Людей оставь... А с кем гулять?

— Опомнись! Ты себя погубишь, Тело!

— Но ведь иного нет у нас удела...

— Тогда молчу. — А мне... мне наплевать*.

* Перевод Ф. Мендельсона.

Ты узнаешь эти слова?

— Еще бы! «Спор сердца и тела Вийона». Эту балладу я написал в Шатле, в «Камере трех нар».

— Что же винишь меня, ведь тебе было наплевать на все — на тело, сердце, душу.

— Я мало жил...

— Достаточно, чтобы стать первым поэтом Франции. Через двадцать лет твои «Заветы» и «Завещание» наберут в типографии свинцовыми литерами, переплетут в бархат, кожу и сукно, как ты и желал. О тебе будут писать и век спустя, и два, и три... И через полтысячи лет сыщутся такие, кто станет раскапывать обломки твоей жизни, прилаживать один к другому.

— Вот это здорово! И что же скажут обо мне?

— Одни напишут, что тебя повесили на Монфоконе.

— Благодарю покорно, с меня хватит и трех раз, когда ошейник из пеньки грозил сломать мне шею. Нашли потеху — вешать школяра Вийона!

— Другие скажут, что ты переплыл моря и погиб, сражаясь с неверными в святой земле.

— Вот брехуны! Да я бы и за сто ливров не сделал шага из Парижа, если бы меня не выдернули из него, как редьку с огородной грядки.

— А третьи станут доказывать, что тебя зарезали воровские дружки.

— Зарезали, да не дружки. Теперь-то я знаю, кто меня убил, когда после стольких лет изгнания я возвращался в свой Париж, когда я уже видел ворота Сен-Мартен. Я никого не убивал, а меня убивали все: епископ Тибо д'Оссиньи, граф де Сен-Марен, прокурор де ля Дэор, капитан Тюска, все судейские крючки, все кредиторы, все богачи, все сержанты конной и пешей стражи, вся свора псов твоих, господи. Нет, не за то меня пытали в пыточных, что я был вор и взломщик, не за убийство священника Шермуа и нотариуса Ферребу меня гноили в подземельях, а за мои баллады. Что ж, вы все раздели меня донага, обчистили не хуже живодеров на Мэнской дороге, но, все отняв, даже ты не сможешь отнять мои стихи — они как ветер в поле, как сердцевина вяза, которую не выжечь и не вырвать из ствола. Но что же все-таки напишут про меня? Клянусь пасхой, хотелось бы взглянуть!
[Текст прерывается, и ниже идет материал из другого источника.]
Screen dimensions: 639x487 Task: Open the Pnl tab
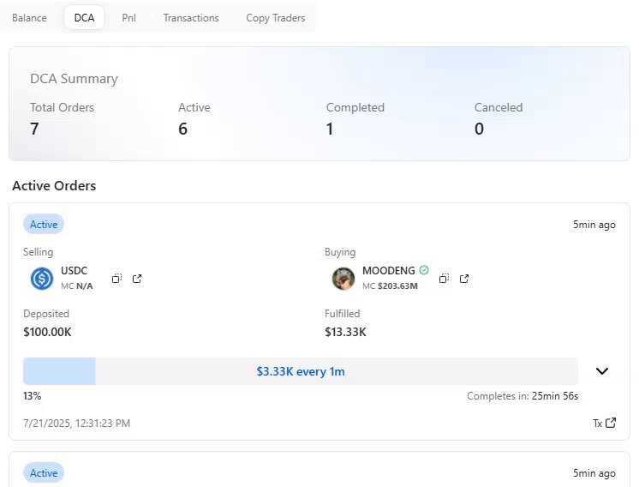(x=128, y=18)
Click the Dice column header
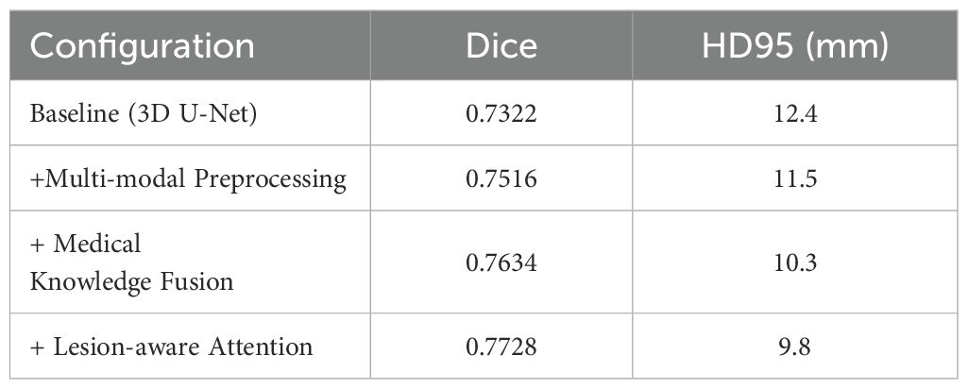 [x=501, y=45]
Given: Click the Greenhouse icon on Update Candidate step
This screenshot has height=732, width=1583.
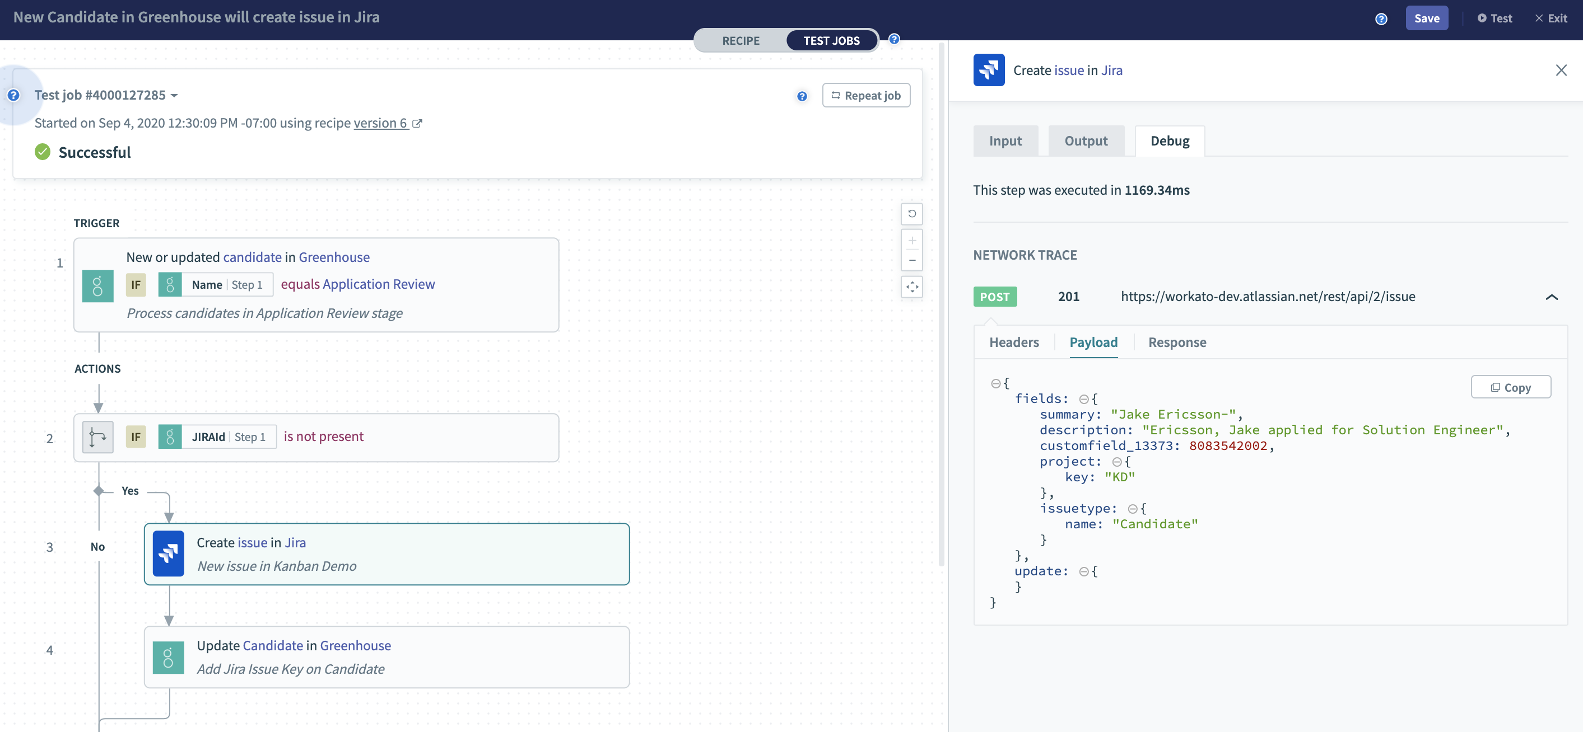Looking at the screenshot, I should pos(168,657).
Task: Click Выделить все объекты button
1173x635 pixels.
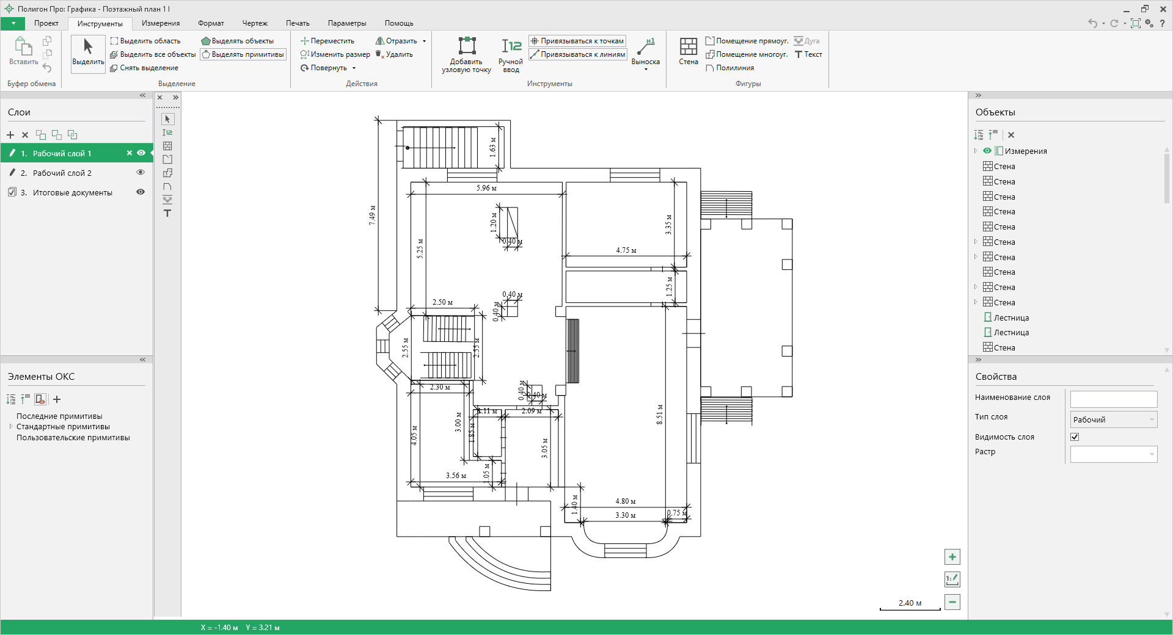Action: click(x=153, y=54)
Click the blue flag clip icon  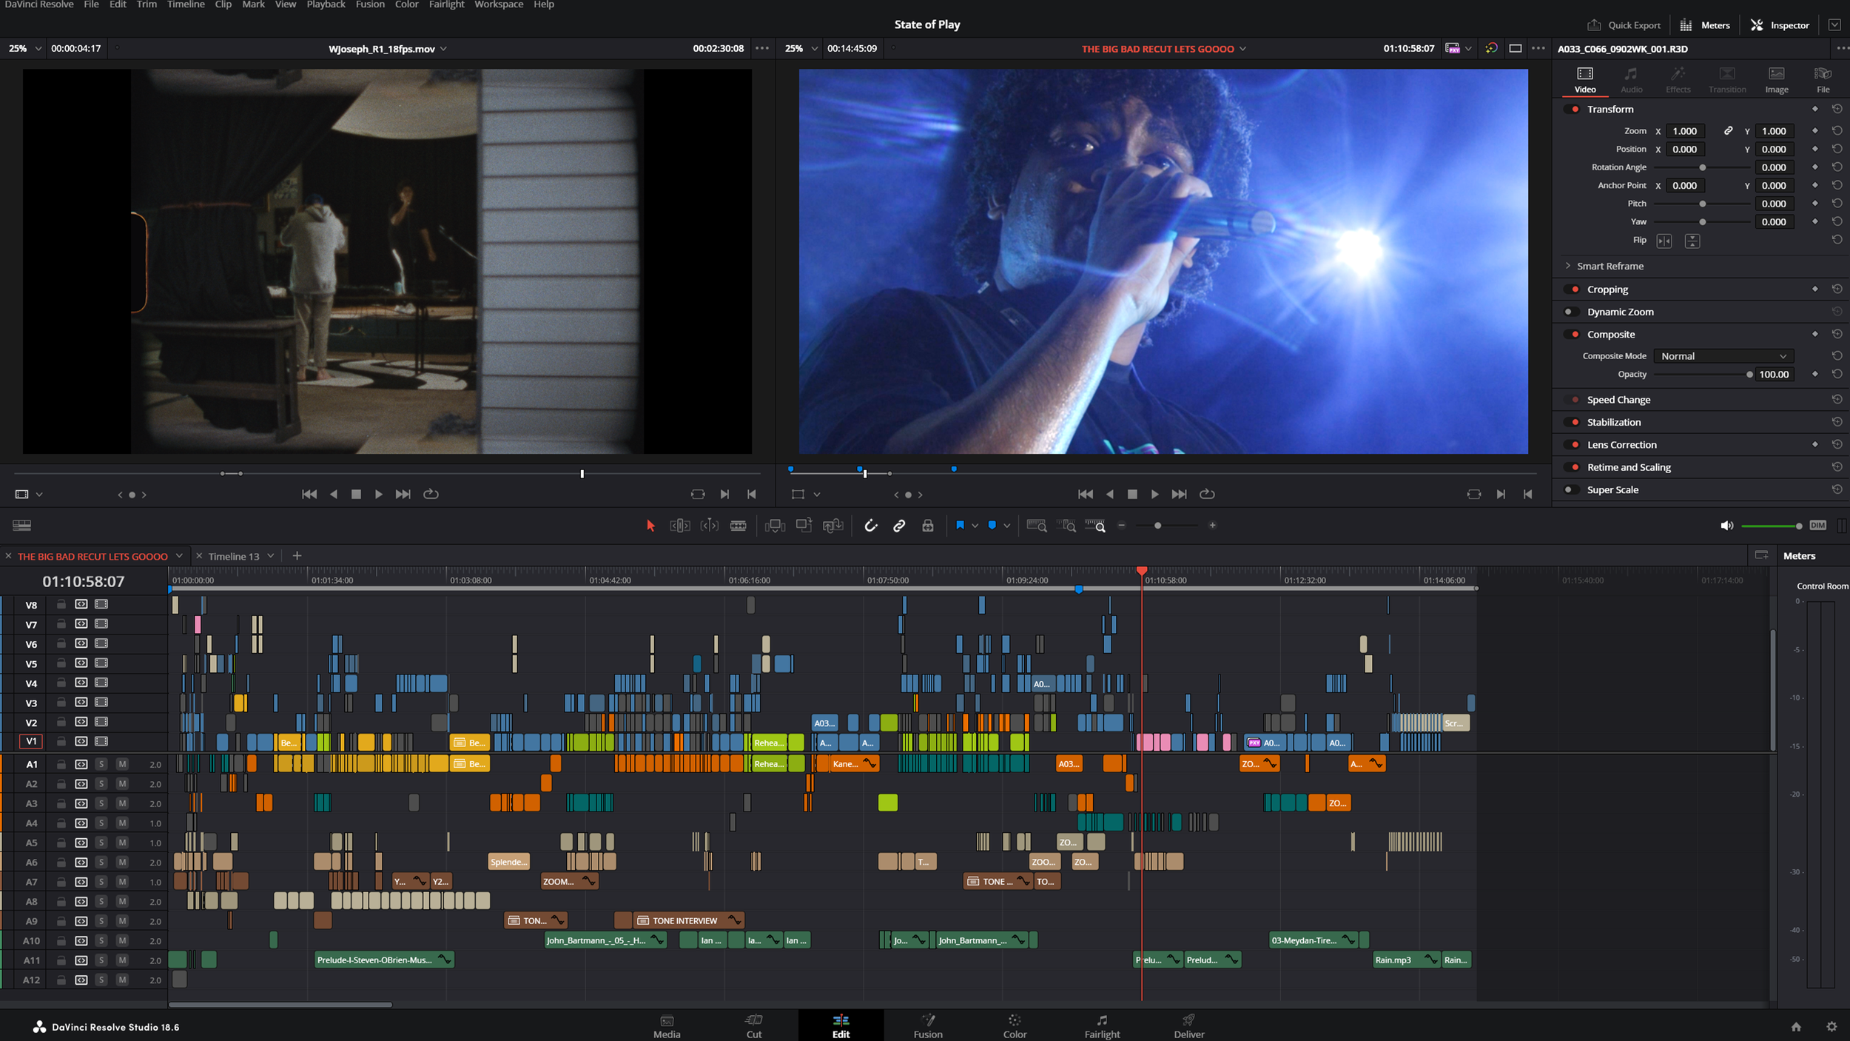pos(960,525)
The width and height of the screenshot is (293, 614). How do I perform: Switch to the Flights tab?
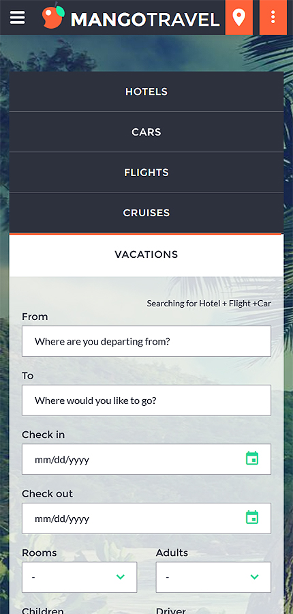click(147, 173)
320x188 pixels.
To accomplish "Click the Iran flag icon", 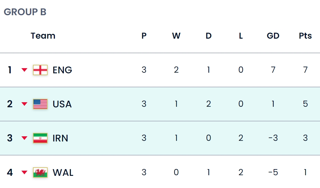I will (x=40, y=138).
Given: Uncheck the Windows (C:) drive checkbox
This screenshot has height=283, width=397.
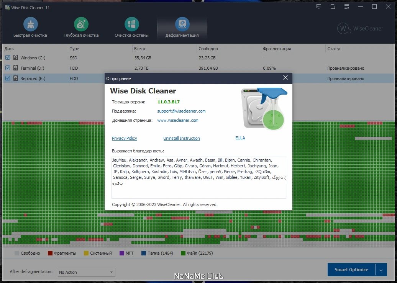Looking at the screenshot, I should click(8, 57).
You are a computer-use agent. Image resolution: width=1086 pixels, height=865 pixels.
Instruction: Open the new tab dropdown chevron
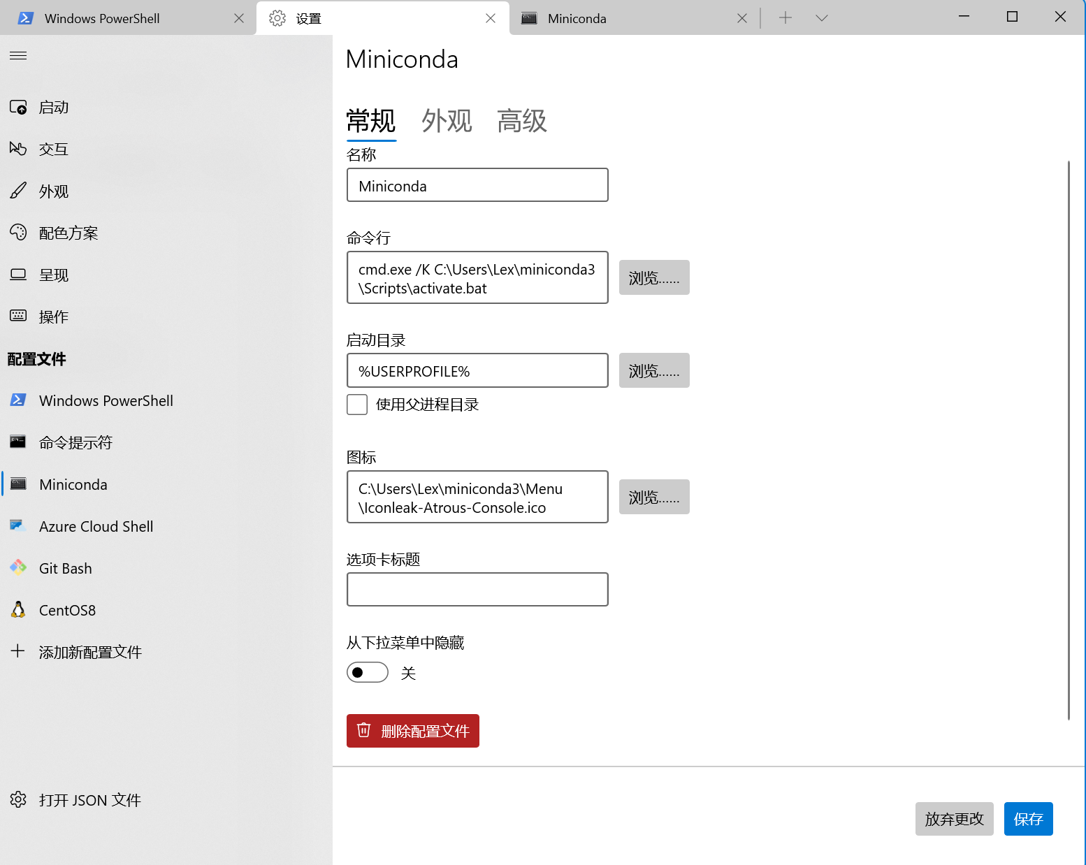click(x=821, y=17)
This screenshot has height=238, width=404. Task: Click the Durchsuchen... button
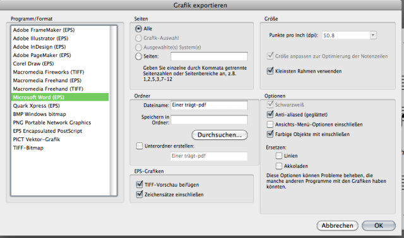220,135
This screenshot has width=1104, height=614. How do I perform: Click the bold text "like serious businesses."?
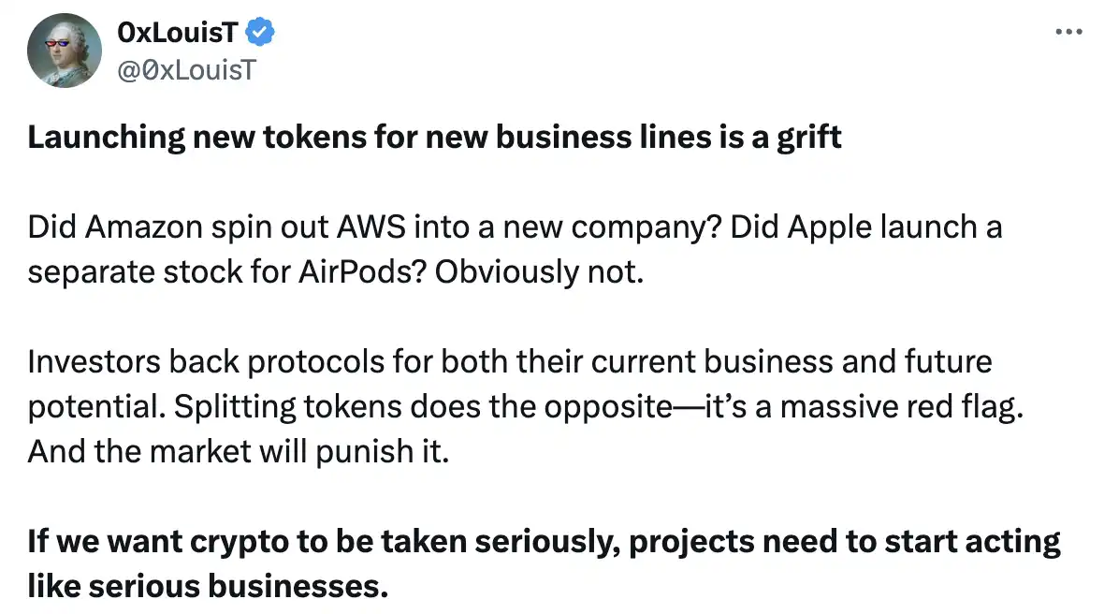tap(207, 586)
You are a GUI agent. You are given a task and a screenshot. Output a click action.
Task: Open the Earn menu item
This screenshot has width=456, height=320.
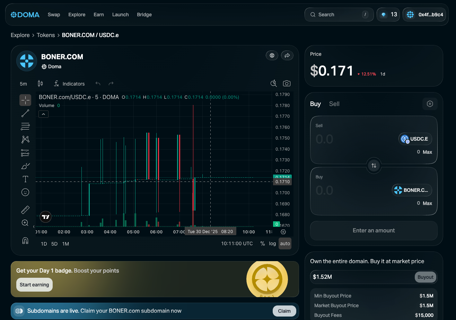pyautogui.click(x=99, y=15)
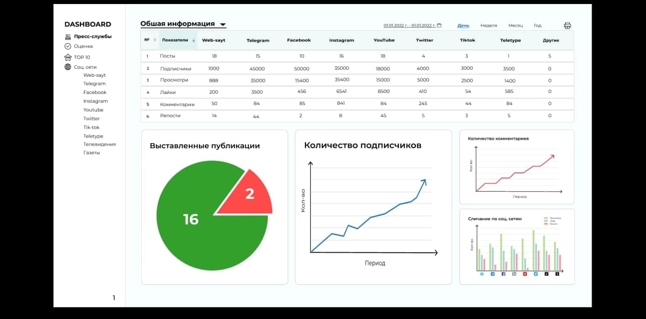Viewport: 646px width, 319px height.
Task: Select the Месяц period option
Action: (x=515, y=25)
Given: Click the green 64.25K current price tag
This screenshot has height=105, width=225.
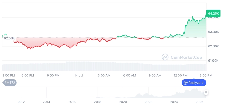Looking at the screenshot, I should point(213,14).
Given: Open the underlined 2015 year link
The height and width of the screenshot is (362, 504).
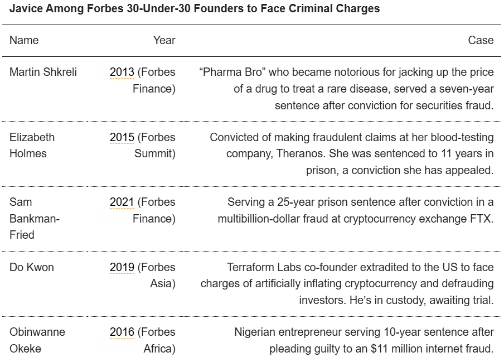Looking at the screenshot, I should click(122, 137).
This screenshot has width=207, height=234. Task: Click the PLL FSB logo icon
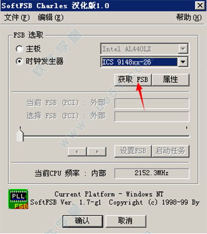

— То и напишут, что ты заслужил: как ты крал, распутничал, услужал за миску похлебки богатым, обманывал, кривил душой, льстил, завидовал, бражничал, обжирался на дармовщину...

— Прости, господи, но я не верю! Хотя, возможно, и через полтыщи лет найдутся доброхоты-следователи вроде Жана Матэна, подсчитают, сколько винных бочек я опорожнил, с кем переспал, кого и впрямь обчистил с дружками, но разве я жил только, чтобы тешить плоть и набивать жратвой утробу? Я был ни плохим, ни хорошим, ни добрым, ни злым; как косточка в вишне, я врос в добро и зло, в свой век и в свой Париж, и кто разделит мою мякоть жизни?

— Я и разделю, Франсуа: черное к черному, белое к белому. Все дела твои известны мне, все помыслы, все слова, одного лишь не могу понять — зачем ты жил?

— Зачем я жил? А верно ведь, зачем я жил? Мальчишкой — чтоб хлеба досыта поесть, школяром — чтоб учиться, юнцом — чтоб меня кто-нибудь полюбил. Потом... потом я просто жил. Я испробовал ремесло переписчика, торговца образками, придворного стихоплета, бродячего жонглера, но ничего из этого не получилось. Я, словно птица, умел только одно — петь, и я пел, рассказывая людям об их и своих обидах, о нашем Париже, о том, как прекрасна любовь и как тяжело терять любимых, я рассказывал, как великолепна Франция и как жестоки ее палачи, как тяжело и холодно живется беднякам, а богачам тепло и сытно. Куда же, господи, ты сложишь все мои слова — к черному или белому? Ведь мои слова и есть мое Слово, моя молитва, моя бессмертная душа!